Son père était employé chez Morandi et sa maman à la fabrique de cigares Frossard. Jean-Léon a tout naturellement suivi sa scolarité dans la cité de la Reine Berthe, notamment à l’école catholique. Elève passionné, il a eu l’opportunité de suivre le Gymnase en latin-grec à Châtel-Saint-Denis, en tant qu’interne. Une période dont il garde de beaux souvenirs. Et puis il y a eu ce passage à Saint-Michel (Fribourg), avec la découverte du ski, du théâtre, les balades, et des débats animés avec les enseignants. C’est sans doute durant cette période que s’est développée sa passion pour la montagne. Randonneur et alpiniste, il a eu le bonheur de gravir de nombreux sommets des Alpes et d’autres contrées, notamment à l’Himalaya. De cette première expédition en Asie en 1999, il dit volontiers : « En rentrant, je n’étais plus le même. »

C’est au collège Saint-Michel, après deux années d’études classiques, que Jean-Léon Zbinden a bifurqué vers les études commerciales, achevées il y a tout juste soixante ans. Conscient de la valeur d’un CFC, il a encore effectué un apprentissage de commerce à la quincaillerie Favre. Et si le commerce, sous différentes formes, a été la principale activité dans sa vie professionnelle, les études classiques ont développé son intérêt pour la littérature et les autres cultures.

En bon Payernois, il a effectué son école de recrue dans la DCA. Outre l’alpinisme, il a joué au football dans les rangs du Stade Payerne. Avec une équipe d’amis, il a formé Les Etoiles filantes, un groupe de rock-twist qui a connu ses heures de gloire au début des années soixante, et au sein duquel il excellait tant à la guitare qu’au saxophone. Ce groupe, parrainé à son origine par Les Aigles Noirs de Martigny, a notamment animé, en 1965, la levée des danses lors du Tirage !

Le tir fait bien-sûr partie des passions de Jean-Léon : il a présidé durant 22 ans la Société de tir des Armes de guerre de Pomy, son lieu de domicile. Il a évidemment siégé au Conseil général du village, dont il a présidé la commission de gestion. Et puis, ce grand-papa fier de ses petits-enfants a aussi présidé la commission scolaire durant dix ans, qui réunissait les villages de Cronay, Cuarny, Villars-Epeney et Pomy. De cette époque, il garde de bons souvenirs, notamment « la tournée des maîtresses ». Car Jean-Léon est un homme qui aime les contacts avec autrui.

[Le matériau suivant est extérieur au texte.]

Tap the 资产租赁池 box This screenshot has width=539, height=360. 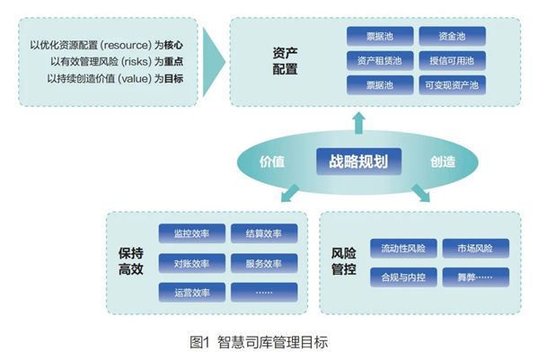(382, 61)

Sur le plan professionnel, son CFC en poche, il est entré à Publicitas Fribourg. Où il a retrouvé Vincent Banderet, l’ami de toujours, qui est notamment à l’origine de l’hebdomadaire La Broye. Entre concerts et travail, Jean-Léon, à l’instar des jeunes de son époque, a vécu de folles années. D’autant plus qu’au mitan des années soixante, il a rejoint la fabrique de meubles Schorer et Casanova au Bey, près d’Yverdon-les-Bains. Commis de bureau en décembre 1966, il y a mis toute son énergie, gravissant les échelons. Au gré du décès tragique de son patron, il est devenu fondé de pouvoir en 1971, continuant la collaboration avec la patronne, avant de reprendre en 1986 l’affaire, rebaptisée depuis Yverdon Meubles.

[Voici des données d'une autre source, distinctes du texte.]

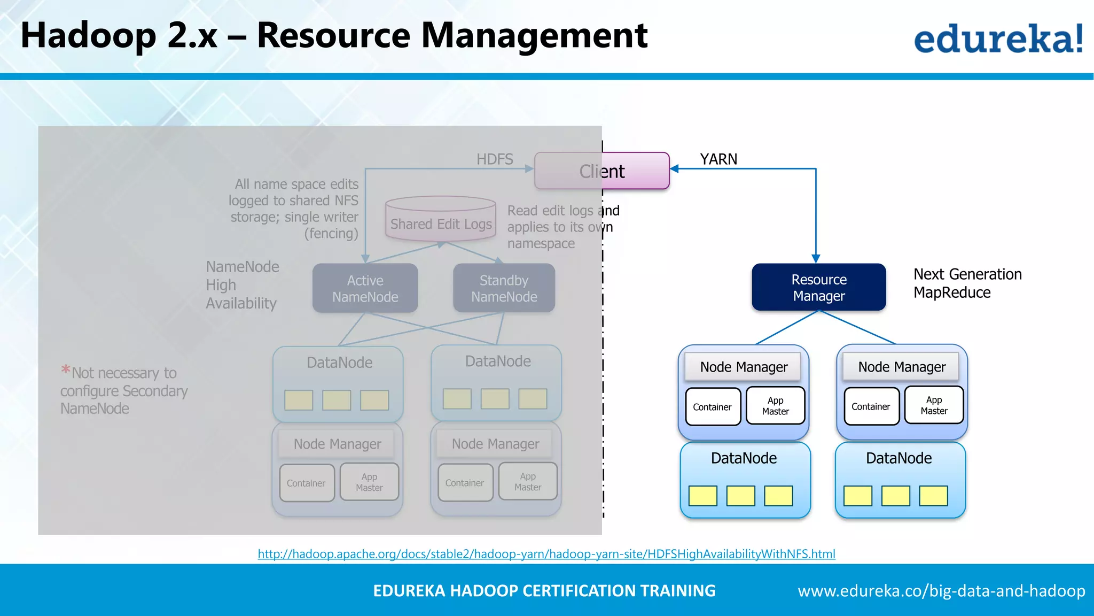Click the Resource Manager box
pos(818,287)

Entretemps, Jean-Léon Zbinden a non seulement obtenu une maîtrise de chef d’entreprise à l’USAM (Union suisse des arts et métiers), mais aussi, et il en parle souvent avec fierté, fondé une belle famille avec Catherine. Ils ont cinq enfants : Murielle, Sylvie, Thierry, Aline, et Sophie, qui leur ont donné neuf petits enfants et trois arrière petites-filles. Le dimanche du Tirage, le public aura tout loisir d’apprécier la plume et le ton de cet homme qui aime profondément son prochain.